FRIDAY, Feb. 11, 2022 (HealthDay News) — For premenopausal women with estrogen receptor (ER)-positive breast cancer receiving ovarian suppression, use of an aromatase inhibitor rather than tamoxifen is associated with a reduced risk for recurrence, according to research published online Feb. 3 in The Lancet Oncology.
Rosie Bradley, from the University of Oxford in the United Kingdom, and colleagues conducted a meta-analysis of individual patient data from randomized trials comparing aromatase inhibitors to tamoxifen for three or five years in premenopausal women with ER-positive breast cancers receiving ovarian suppression or ablation. The trials included 7,030 women with ER-positive tumors, with a median follow-up of 8.0 years.
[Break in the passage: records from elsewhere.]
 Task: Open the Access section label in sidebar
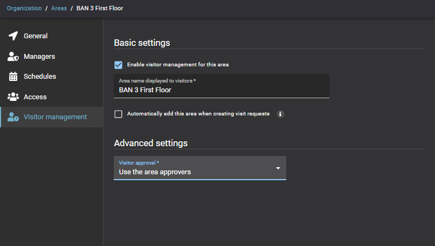[x=35, y=97]
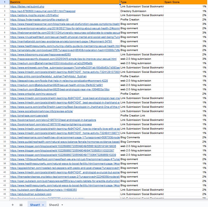Click the add new sheet plus icon
Viewport: 208px width, 207px height.
pos(13,205)
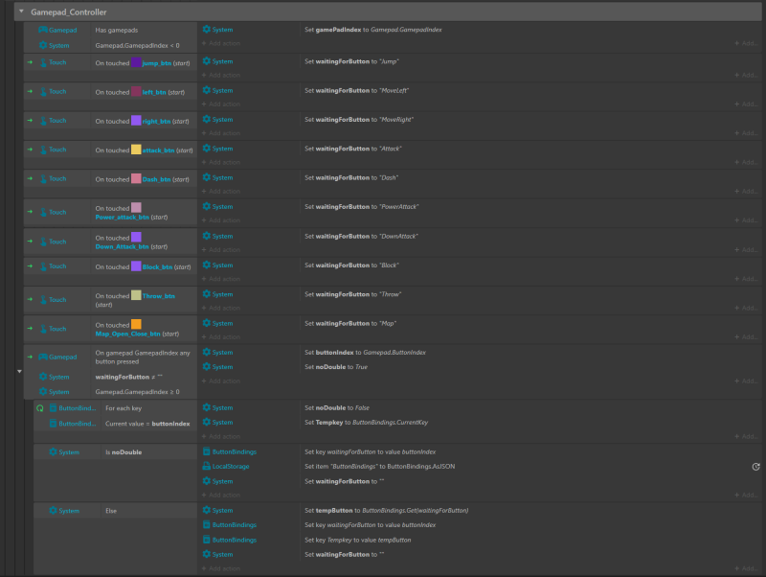Click the Gamepad icon in Has gamepads condition

click(42, 30)
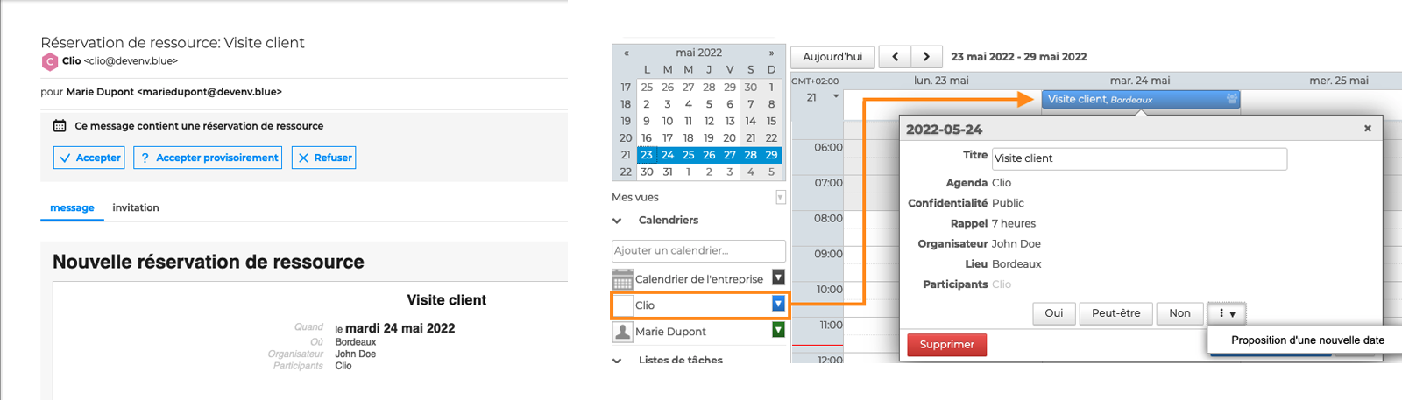
Task: Open Calendrier de l'entreprise black dropdown
Action: (777, 277)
The researchers found that women randomly assigned to an aromatase inhibitor had a lower rate of breast cancer recurrence than those assigned to tamoxifen (rate ratio [RR], 0.79). The main benefit was in years 0 to 4 (RR, 0.68), with an absolute reduction of 3.2 percent in the five-year recurrence risk (6.9 versus 10.1 percent). In years 5 to 9 or beyond year 10, there was no further benefit or loss of benefit. The risk for distant recurrence was also reduced with aromatase inhibitors (RR, 0.83). Between treatments, there were no significant differences seen in breast cancer mortality, death without recurrence, or all-cause mortality. More bone fractures occurred with aromatase inhibitors than tamoxifen (RR, 1.27).
“Although this meta-analysis found no difference in breast cancer or all-cause mortality between the two treatment groups, this lack of difference might be explained by the limited duration of follow-up,” the authors write.
Several authors disclosed financial ties to the pharmaceutical industry.